Stress and mental health issues are all-too-common problems in today's busy work environments – but there are measures we can all take to support sufferers and reduce the stigma
Mental health problems were responsible for 11.7 million days lost from work in 2015/16, making it the leading cause of absence in the workplace.
According to the Health and Safety Executive (HSE), work-related stress costs employers about £2.8 billion a year, and 37 per cent of all work related ill health cases and 45 per cent of all working days lost are due to work related stress.
Furthermore, a Chartered Institute of Personnel & Development (CIPD) study found that:
37 per cent of sufferers are more likely to get into conflict with colleagues.
57 per cent find it hard to juggle multiple tasks.
80 per cent find it hard to concentrate.
62 per cent take longer to do tasks.
50 per cent are less patient with customers/clients.
The study also found that, for the first time, stress is now the major cause of long-term absence in manual and non-manual workers.
Thankfully, public attitudes towards mental health are improving. Research indicates that people are more willing to live, work and enter into a relationship with someone who has experienced a mental health issue.
That said, in the work environment, many employers still have great difficulty in conducting a sensitive and meaningful dialogue with those employees suffering stress related problems.
Work-related stress is not usually classed as an illness, but the psychological impact of it can give rise to anxiety and depression, bipolar disorder and schizophrenia. What’s more, stress has also been linked to physical health issues such as heart disease, back pain, as well as gastrointestinal problems.
Stress is an adverse reaction to excessive pressure, and while a little stress is often motivating, it can sometimes reach levels that are too high for a person to cope with.

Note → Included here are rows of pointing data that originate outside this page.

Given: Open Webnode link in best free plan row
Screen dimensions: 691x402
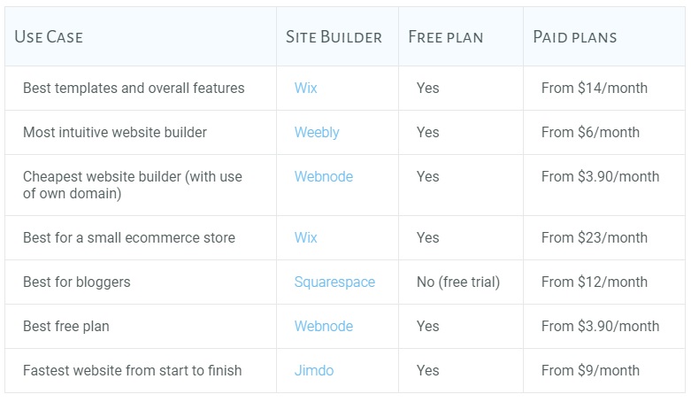Looking at the screenshot, I should tap(324, 326).
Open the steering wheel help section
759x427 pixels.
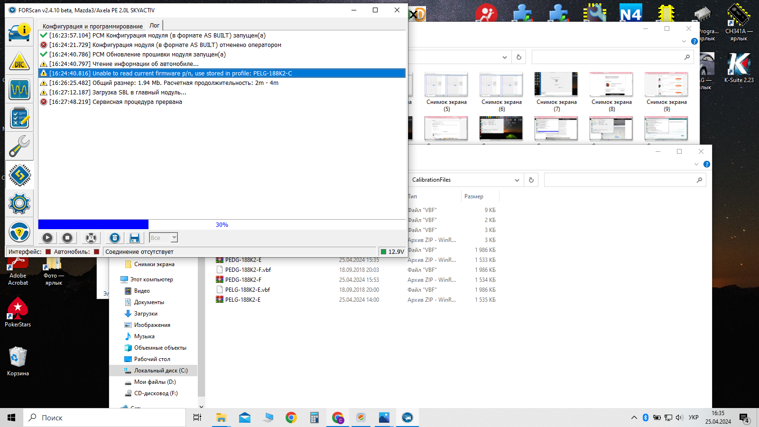[19, 232]
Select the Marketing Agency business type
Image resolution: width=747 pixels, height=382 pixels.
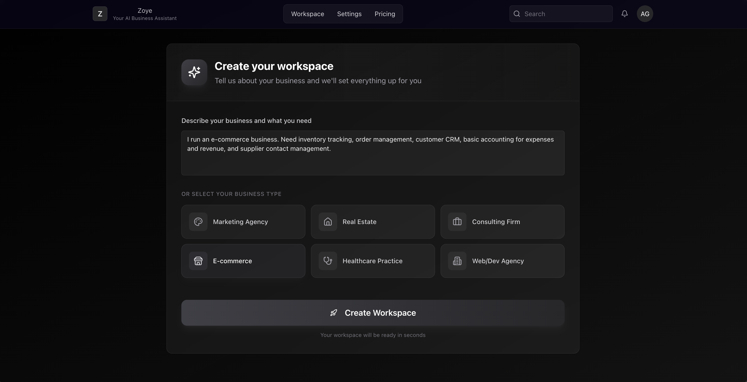pyautogui.click(x=243, y=222)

A mental health condition can be classed as a disability if it has a considerable and lasting effect on a person’s capabilities in terms of carrying out day-to-day activities. This is defined in the Equality Act 2010 as having lasted, or is expected to last, more than one year. Attempting to dismiss an employee for having such a condition will amount to direct disability discrimination.

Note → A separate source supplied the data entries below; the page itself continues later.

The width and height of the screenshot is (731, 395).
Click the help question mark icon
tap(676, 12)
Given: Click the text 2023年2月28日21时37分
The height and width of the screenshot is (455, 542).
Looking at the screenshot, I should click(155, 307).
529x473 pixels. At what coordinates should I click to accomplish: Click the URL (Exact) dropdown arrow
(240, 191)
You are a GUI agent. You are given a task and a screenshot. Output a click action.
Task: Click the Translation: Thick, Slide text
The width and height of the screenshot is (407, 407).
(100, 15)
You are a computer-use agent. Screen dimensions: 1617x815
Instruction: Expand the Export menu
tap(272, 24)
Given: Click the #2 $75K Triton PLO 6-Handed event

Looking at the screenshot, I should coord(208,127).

This is why it is vital to find ways to help employees to manage their mental health. It is up to the employer to put into place reasonable adjustments in order to prevent the employee from being put at a disadvantage because of their disability.
As the main symptom of a stressed-out workforce is absence, looking at your absence records is the place to begin in understanding how stress is affecting your employees. The key to effective absence management is early intervention. Effective channels of communication, including return to work discussions, are paramount in determining the nature of the problem and how to achieve a positive outcome.
In some circumstances, it may be advisable to find a more suitable, alternative role, thus allowing the employee to keep working in an effective manner. This might require a change to the terms and conditions of his/her employment, affecting both duties and pay.
As the employer, you need to ensure that your managers are capable of responding to signs of stress. This requires training to spot issues with performance or problems such as workplace bullying.
Training can also help managers to be more effective in carrying out the difficult conversations that these issues require and in creating a culture where employees feel that they can openly talk about mental health issues.
In short – making sure that those suffering stress receive the right kind of understanding and support, even for things that happen outside the workplace, is paramount in enabling your employees to perform at their best.
Ultimately, fostering an environment of open discussion on these subjects will also help lessen the stigma which, in turn, will help make people less prone to stress-related health issues.